Shakesenstein theater
Blue Room continues on offbeat path with two new productions
Always a flurry of activity, the Blue Room Theatre is especially abuzz lately as cast and crews prepare to premier two separate productions.
A Bard’s Tale: The Heroic Triumph of Sir Walter Over the Nihilists, or The Lamentable and Tragic Death of Squire Donald of Greece—a Shakespearean retelling of The Big Lebowski—and a nonmusical version of The Little Shop of Horrors based on the cult film both open May 20 at the theater.
“Generally speaking, we’re trying to constantly put up new stuff,” Blue Room Artistic Director Benjamin Allen says of the latest offbeat openings. “There’s so much out there. It’d be really easy to retread all the old classics, because people like them and they put butts in seats, but it really would be doing a bit of a disservice to all the other writers out there.”
A Bard’s Tale is based in part on the work of Adam Bertocci, an unemployed New York film major who wrote a Coen Brothers/Shakespeare mash-up called Two Gentleman of Lebowski that went viral on the Internet. “It’s based upon what Bertocci wrote, but as a favor to him we’re not putting his name on it, as he’s in the process of writing the definitive script,” Allen says. He also says he is communicating with Bertocci and plans to share production notes with him.
“Really, we’re workshopping this. It’s not a finished, final product. I think there’s a possibility this idea will have legs and eventually be seen as a professional production. But that’s what’s nice about being a nonprofit; we’re not doing it to make money, so we get to play with it a little more, we can take the risk on a production like this.”
So who wrote A Bard’s Tale?
“Shakespeare!” Allen says. “All the language is a mismatch of other things he’s written, compiled with lines that will seem vaguely familiar from other pieces. Matt [Hammons, director], myself, Craig Blamer [Late Nite programming honcho who also appears in Little Shop], and all the actors helped, it’s been a real collaboration. It’s really writing by committee, and it continues to change. Since it’s a workshop, I think it will continue to change over the course of the three-week production.”
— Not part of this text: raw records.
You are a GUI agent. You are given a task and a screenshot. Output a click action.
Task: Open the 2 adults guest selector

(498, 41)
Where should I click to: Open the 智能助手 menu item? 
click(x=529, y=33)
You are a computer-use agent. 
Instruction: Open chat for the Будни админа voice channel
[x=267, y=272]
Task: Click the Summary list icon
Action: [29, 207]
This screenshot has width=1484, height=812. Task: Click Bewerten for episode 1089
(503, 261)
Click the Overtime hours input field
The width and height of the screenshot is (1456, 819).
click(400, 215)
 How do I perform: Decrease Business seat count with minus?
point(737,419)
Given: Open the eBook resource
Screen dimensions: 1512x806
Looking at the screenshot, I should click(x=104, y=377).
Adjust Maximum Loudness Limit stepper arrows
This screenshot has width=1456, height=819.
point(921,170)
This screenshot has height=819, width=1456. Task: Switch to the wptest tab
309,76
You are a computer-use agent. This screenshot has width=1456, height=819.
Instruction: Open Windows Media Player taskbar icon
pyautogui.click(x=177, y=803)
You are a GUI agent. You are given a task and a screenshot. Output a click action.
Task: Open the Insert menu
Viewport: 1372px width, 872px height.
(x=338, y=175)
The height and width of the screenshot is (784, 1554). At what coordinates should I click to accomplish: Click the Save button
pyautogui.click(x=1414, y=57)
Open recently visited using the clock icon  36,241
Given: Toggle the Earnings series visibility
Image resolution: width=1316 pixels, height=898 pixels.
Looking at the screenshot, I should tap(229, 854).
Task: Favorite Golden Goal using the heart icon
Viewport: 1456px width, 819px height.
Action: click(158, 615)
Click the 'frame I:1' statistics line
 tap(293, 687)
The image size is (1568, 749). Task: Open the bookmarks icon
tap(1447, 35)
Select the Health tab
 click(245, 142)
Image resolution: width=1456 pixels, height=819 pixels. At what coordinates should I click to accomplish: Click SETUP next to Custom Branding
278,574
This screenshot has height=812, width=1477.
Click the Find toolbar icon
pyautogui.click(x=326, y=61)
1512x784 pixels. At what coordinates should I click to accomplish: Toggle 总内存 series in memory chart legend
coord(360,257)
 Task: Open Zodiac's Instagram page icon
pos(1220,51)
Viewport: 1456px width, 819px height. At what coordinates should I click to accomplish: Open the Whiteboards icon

While it’s not surprising for a community theater to undertake Little Shop of Horrors, the more common theatrical production is the musical version, which in turn is based on the 1960 Roger Corman film detailing the macabre goings-on inside a Skid Row flower shop.
“All of our late-night programming is done by Craig Blamer,” Allen says. “He was really interested in it because it started the movement of midnight movies. It really was the original midnight movie.”
The Corman film is also notable as the only feature film to be shot in less than 48 hours and features an early appearance by Jack Nicholson.
“It’s more suitable for the Late Nite,” Allen says of the original versus the musical. “It shortens it. We might do something the last week where we have the audience sing some of the songs, because some people do have a deep love of the musical version.”
Minus the show tunes and jazz hands, the Blue Room’s production is a lot more pulp than camp, as witnessed at the May 9 preview. Skid Row nights are dark, in and outside the flower shop where bodies are dismembered and fed to Audrey Jr., who is only a pod-headed puppet in her debut scene, morphing into human actress Caroline Bartlett as she grows. Bartlett plays dual roles, also sitting in as hero Seymour Krelboin’s hypochondriac mother Winifred.
Krelboin is played by Murri Lazaroff-Babin, who milks Seymour’s proto-nerd awkwardness to great effect. Samantha Deschler shines as Seymour’s love interest, the naïve (human) Audrey.
As can happen in community theaters, the Blue Room’s Little Shop hit a major glitch in its last few weeks of production. At the preview, director Nicole Danielle had to step into the role of shop owner Gravis(a) Mushnik.
“It’s volunteer theater, y’know, people have lives and people have jobs,” Allen says. “They should have a replacement by the opening.
“Having done it several times myself in the past few years, I know it’s always tough for a director to step into any role, and you really do want them on the outside looking in. I’m confident it will all come together. In my years here at the Blue Room, no matter what, the show has gone on.”